B) La disputa sul Pegi non mi è piaciuta, semplicemente perchè Vito è partito da un punto di vista sbagliato cioè Pegi=Difficoltà. E mi è sembrato che si sia un po'troppo incaponito in un discorso in cui era chiaramente sprovvisto di troppe informazioni per poterlo portare avanti.
Come dice Dan, qualcosa non deve essere andato a segno. Io Pegi=difficoltà non l'ho mai detto. Ho detto invece, Coraline ed Harry Potter (+12) in mano, di aver pensato al Mediaworld che la difficoltà di un gioco rientrasse nei criteri del pegi. Ma già prima della puntata me l'ero andato a controllare e il discorso era indirizzato proprio sulla stranezza di un film adatto a tutti e un videogioco adatto ai +12. Poi Paolo mi ha interrotto nel mezzo, capita, e probabilmente è sembrato che volessi dire l'opposto.

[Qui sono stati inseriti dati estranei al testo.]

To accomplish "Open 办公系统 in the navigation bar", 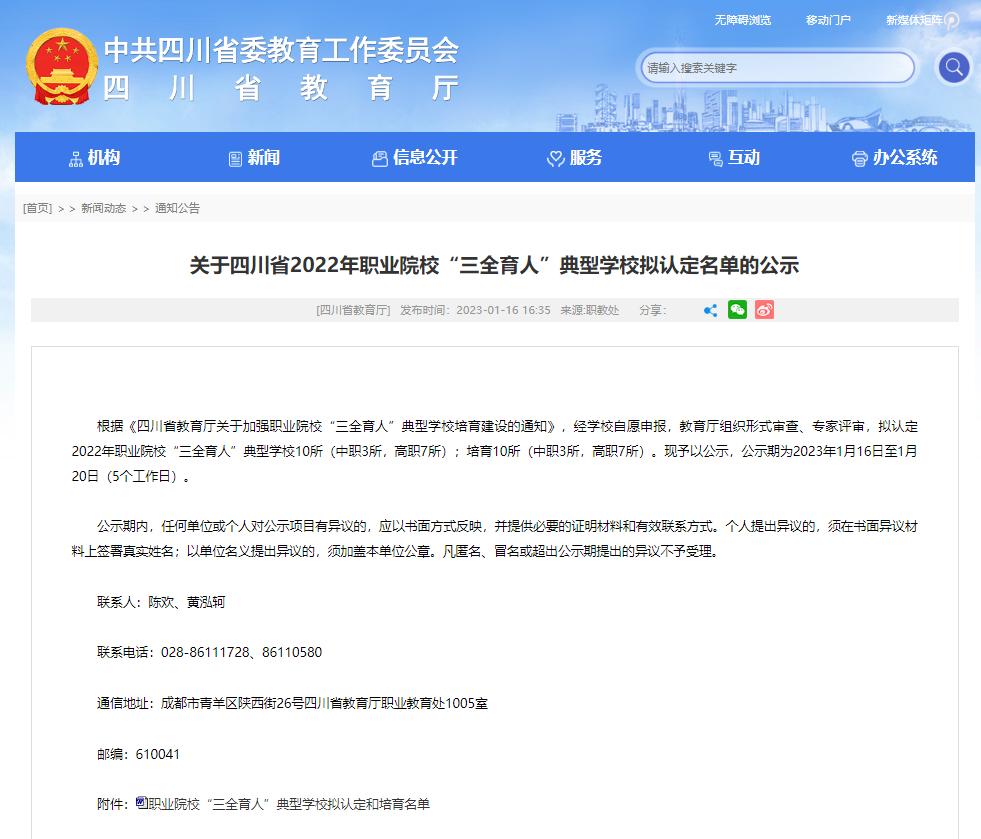I will pos(894,158).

Ma il discorso principale, e quì non è che ci volessero chissà quali informazioni, è proprio quello descritto da Dan. Nella discussione, però, mi è parso di essere stato ben compreso alla fine. Il punto è semplice semplice: come si possono giustificare dei criteri tanto severi da parte delle software house che si autocertificano? Logica vorrebbe l'opposto, ovvero che l'autocertificazione fosse a tutto vantaggio di chi i videogiochi li fa! Invece la compilazione di un modulo standard mette sullo stesso piano prodotti parecchio diversi tra loro! Perchè alle software house sta bene tutto ciò? Perchè, e questa è la mia risposta, sanno benissimo che il PEGI non influenza le vendite. Sanno benissimo che Prototype finirà sulle torrette nei centri commerciali e che i genitori non sapranno leggere quel numero in copertina (colori compresi, a mio avviso ancora poco chiari), quindi sticazzi. Culo parato e dindarolo salvo.
Il paragone con il cinema era altrettanto chiaro. Una limitazione ai botteghini di danni ne fa parecchi, e col cazzo che chi distribuisce i film le prende sottogamba.
Quindi spiegami quali erano le informazioni che mi mancavano per criticare un sistema monco e di facciata come il Pegi.